The Columbia at Yale matchup was the highest stakes game of the week. Yale only had one loss so far in the season and Columbia was undefeated. Columbia was and still is having an unbelievable season after years of being one of the worst in the Ancient Eight. The game, however, was not all that close. The model had given Yale a 67% chance of victory and it turned out to be correct as Yale secured a 23-6 victory over Columbia. The win gave Columbia its first loss and made Yale and Columbia tied atop the Ivy League.

Even with all of the other matches and story lines, Cornell was the highlight of this week. Cornell was set to play at Princeton. The team was coming off a comfortable Homecoming win against Brown and was hoping to carry its momentum and pull off another upset this season. Opposite them, Princeton was playing in top form. The team had only dropped one Ivy League game and had scored more than 50 points against its last two opponents in massive blow-out wins. Last year, Cornell had lost at home to Princeton 56-7 and the Big Red saw this Saturday as its chance for revenge. The model gave Cornell a slim 16% chance of victory, but after a nail biter of a game that came down to two long field goals in the final minute, Cornell squeezed out a 29-28 win. The game put the Big Red into a first place position and increased its Elo rating by 13 points. Even though the team has the second worst Ivy League Elo rating, Cornell has won its past three Ivy games and is on track for a monumental season.

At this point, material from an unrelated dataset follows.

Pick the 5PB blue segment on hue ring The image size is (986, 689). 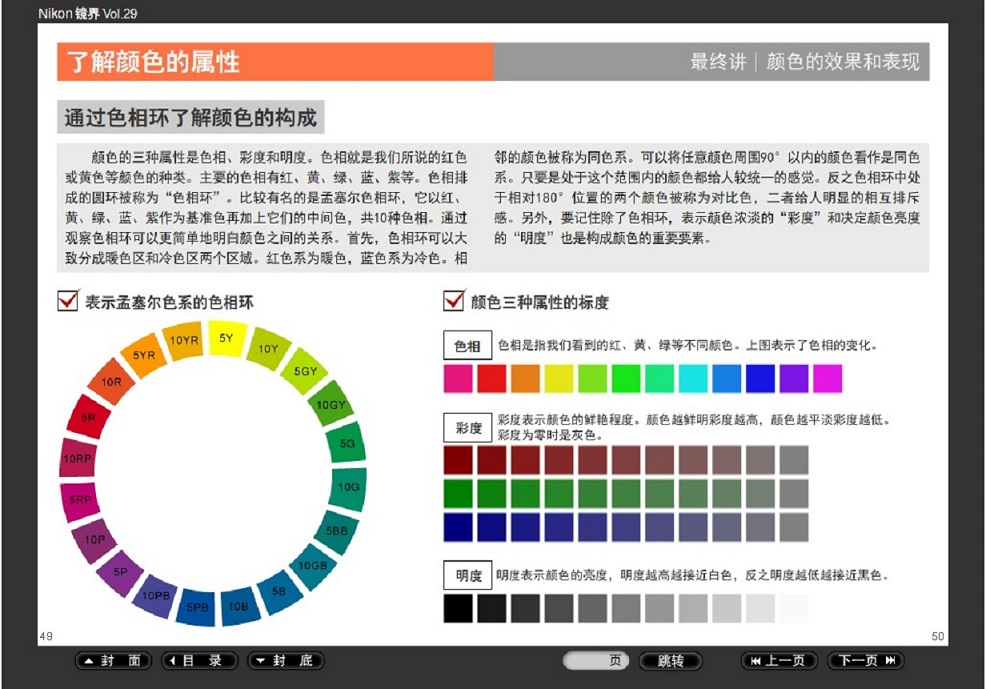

So far this season, Elo has been less than perfect and has predicted fewer than half of the games correctly. It will soon be coming up on the end of the season and we will reevaluate the model to see what improvements we can make. However, as the season progresses and Elo gathers more data on the teams, I would expect the model to improve in accuracy. It is also important to notice how unusual this season is. Two of the worst teams of the past years – Columbia and Cornell – are winning games in huge upsets. The average person can adjust quickly to these season-to-season changes, but Elo takes time to adjust and the project will not immediately be corrected for a sudden improvement in a team.

Below are the updated Elo ratings for teams.

The Elo model sits at 7-9 in game predictions so far. Check back later this week for the weekly Elo predictions.

CORRECTION: Last week’s Elo predictions incorrectly displayed Brown as having a 57% chance of beating Cornell at Homecoming. Instead, the correct values had Cornell showing a 57% of victory instead of defeat. The Elo calculations were adjusted correctly above.